# TASK PROMPT
Restrict the output to the lines below starting at the one that contains "Task: Collapse the 系统管理 tree folder" and ending at the one that contains "Given: Toggle Use Relative References", and restate them word for word, both ends included.

* * * *

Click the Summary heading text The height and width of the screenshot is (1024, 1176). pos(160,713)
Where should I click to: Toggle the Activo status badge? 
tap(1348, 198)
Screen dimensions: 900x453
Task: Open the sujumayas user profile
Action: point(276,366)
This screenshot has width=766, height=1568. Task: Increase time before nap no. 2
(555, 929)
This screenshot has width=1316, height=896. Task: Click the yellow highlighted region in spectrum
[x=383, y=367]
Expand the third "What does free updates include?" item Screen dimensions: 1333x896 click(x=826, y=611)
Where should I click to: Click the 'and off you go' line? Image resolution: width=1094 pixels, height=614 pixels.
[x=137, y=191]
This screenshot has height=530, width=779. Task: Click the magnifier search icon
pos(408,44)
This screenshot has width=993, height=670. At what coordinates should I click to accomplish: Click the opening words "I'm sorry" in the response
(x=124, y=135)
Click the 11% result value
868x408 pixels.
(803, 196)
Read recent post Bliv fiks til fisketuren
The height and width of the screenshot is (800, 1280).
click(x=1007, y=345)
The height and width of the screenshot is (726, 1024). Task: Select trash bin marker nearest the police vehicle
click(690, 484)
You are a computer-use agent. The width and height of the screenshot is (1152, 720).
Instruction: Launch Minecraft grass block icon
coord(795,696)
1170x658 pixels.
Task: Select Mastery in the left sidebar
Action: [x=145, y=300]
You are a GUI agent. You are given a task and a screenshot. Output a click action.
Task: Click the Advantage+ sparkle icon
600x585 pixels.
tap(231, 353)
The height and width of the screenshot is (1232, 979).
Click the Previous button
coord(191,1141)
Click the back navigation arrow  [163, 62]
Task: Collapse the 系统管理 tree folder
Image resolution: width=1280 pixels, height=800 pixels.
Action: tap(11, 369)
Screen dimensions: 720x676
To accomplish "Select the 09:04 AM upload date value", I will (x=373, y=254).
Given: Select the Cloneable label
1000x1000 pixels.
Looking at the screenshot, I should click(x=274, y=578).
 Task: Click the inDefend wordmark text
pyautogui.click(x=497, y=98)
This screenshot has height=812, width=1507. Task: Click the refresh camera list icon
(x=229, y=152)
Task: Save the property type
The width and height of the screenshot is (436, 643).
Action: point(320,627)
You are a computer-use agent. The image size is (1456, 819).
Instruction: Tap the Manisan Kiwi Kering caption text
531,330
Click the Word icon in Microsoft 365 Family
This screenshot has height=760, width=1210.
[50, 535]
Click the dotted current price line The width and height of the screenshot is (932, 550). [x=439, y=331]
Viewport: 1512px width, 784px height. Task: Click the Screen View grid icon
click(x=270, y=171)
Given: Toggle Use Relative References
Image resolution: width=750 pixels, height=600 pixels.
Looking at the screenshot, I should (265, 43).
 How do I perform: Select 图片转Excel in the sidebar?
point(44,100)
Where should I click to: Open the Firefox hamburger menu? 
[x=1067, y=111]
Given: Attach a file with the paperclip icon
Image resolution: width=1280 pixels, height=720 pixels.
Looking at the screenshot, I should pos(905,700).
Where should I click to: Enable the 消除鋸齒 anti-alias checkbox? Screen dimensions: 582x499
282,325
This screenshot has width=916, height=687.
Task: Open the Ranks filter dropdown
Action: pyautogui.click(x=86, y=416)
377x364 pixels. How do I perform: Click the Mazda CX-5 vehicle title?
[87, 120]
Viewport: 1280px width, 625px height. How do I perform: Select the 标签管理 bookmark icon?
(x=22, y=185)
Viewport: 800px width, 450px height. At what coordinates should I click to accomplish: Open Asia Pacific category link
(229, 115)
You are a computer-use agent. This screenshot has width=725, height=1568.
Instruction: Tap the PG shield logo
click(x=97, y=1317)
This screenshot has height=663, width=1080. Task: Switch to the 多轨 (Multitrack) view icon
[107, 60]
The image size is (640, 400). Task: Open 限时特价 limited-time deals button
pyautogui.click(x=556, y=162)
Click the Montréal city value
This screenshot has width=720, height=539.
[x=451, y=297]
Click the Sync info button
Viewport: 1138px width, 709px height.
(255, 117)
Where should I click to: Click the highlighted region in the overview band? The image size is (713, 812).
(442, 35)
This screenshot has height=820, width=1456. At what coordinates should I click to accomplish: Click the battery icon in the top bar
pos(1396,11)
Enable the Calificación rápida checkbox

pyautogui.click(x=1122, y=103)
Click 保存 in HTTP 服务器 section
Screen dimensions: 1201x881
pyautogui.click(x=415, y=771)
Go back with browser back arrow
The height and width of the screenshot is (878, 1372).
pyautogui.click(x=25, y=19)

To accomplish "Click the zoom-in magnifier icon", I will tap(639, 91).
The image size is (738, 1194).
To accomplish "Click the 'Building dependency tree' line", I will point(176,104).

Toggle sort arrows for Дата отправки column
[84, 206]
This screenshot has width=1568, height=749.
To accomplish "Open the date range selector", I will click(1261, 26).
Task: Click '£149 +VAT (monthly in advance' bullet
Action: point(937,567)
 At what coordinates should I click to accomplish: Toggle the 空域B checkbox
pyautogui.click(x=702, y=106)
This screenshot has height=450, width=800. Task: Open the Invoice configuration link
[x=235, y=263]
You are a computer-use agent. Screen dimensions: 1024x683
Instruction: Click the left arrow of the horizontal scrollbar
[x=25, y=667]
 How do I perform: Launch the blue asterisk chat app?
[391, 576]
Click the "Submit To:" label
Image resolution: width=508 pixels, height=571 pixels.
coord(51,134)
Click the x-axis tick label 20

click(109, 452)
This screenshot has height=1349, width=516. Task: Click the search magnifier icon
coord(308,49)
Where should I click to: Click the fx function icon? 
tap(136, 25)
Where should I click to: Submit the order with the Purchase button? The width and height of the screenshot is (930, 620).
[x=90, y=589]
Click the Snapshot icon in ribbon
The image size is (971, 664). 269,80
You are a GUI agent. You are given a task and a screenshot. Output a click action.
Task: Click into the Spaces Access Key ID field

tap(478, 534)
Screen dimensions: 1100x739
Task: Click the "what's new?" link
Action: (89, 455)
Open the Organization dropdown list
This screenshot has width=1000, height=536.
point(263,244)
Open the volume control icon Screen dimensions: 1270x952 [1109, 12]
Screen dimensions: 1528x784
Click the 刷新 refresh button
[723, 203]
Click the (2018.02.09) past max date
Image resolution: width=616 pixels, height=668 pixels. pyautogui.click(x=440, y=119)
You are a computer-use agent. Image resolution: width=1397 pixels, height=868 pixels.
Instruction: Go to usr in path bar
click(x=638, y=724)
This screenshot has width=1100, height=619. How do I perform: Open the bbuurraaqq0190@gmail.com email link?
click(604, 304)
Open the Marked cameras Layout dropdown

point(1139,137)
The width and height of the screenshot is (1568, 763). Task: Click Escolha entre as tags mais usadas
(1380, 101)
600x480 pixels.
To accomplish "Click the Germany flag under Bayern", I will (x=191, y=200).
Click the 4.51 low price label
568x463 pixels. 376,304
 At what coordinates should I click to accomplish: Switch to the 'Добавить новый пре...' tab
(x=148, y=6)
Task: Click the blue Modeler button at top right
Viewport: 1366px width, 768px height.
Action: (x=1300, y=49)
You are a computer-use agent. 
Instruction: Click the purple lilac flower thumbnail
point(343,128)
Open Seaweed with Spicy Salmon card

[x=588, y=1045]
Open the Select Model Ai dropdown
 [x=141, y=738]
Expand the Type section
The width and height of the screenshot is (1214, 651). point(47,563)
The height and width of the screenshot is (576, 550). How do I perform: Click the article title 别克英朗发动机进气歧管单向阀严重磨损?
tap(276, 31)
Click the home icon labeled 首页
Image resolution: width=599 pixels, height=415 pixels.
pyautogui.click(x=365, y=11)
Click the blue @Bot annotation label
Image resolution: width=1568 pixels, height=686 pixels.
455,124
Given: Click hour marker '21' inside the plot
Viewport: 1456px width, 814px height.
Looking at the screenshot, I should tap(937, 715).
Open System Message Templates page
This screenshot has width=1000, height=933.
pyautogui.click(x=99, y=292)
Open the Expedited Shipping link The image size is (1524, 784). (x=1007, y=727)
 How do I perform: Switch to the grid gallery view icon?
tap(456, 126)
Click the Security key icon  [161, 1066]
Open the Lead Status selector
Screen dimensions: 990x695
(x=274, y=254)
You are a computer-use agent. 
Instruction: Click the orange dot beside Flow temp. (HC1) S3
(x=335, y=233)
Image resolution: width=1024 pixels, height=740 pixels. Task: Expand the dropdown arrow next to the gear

* * * *

# TASK ANSWER
Task: Collapse the 系统管理 tree folder
Image resolution: width=1280 pixels, height=800 pixels.
Action: tap(11, 369)
Screen dimensions: 720x676
To accomplish "Select the 09:04 AM upload date value", I will (x=373, y=254).
Given: Select the Cloneable label
1000x1000 pixels.
Looking at the screenshot, I should click(x=274, y=578).
 Task: Click the inDefend wordmark text
pyautogui.click(x=497, y=98)
This screenshot has height=812, width=1507. Task: Click the refresh camera list icon
(x=229, y=152)
Task: Save the property type
The width and height of the screenshot is (436, 643).
Action: point(320,627)
You are a computer-use agent. The image size is (1456, 819).
Instruction: Tap the Manisan Kiwi Kering caption text
531,330
Click the Word icon in Microsoft 365 Family
This screenshot has height=760, width=1210.
[50, 535]
Click the dotted current price line The width and height of the screenshot is (932, 550). [x=439, y=331]
Viewport: 1512px width, 784px height. Task: Click the Screen View grid icon
click(x=270, y=171)
Given: Toggle Use Relative References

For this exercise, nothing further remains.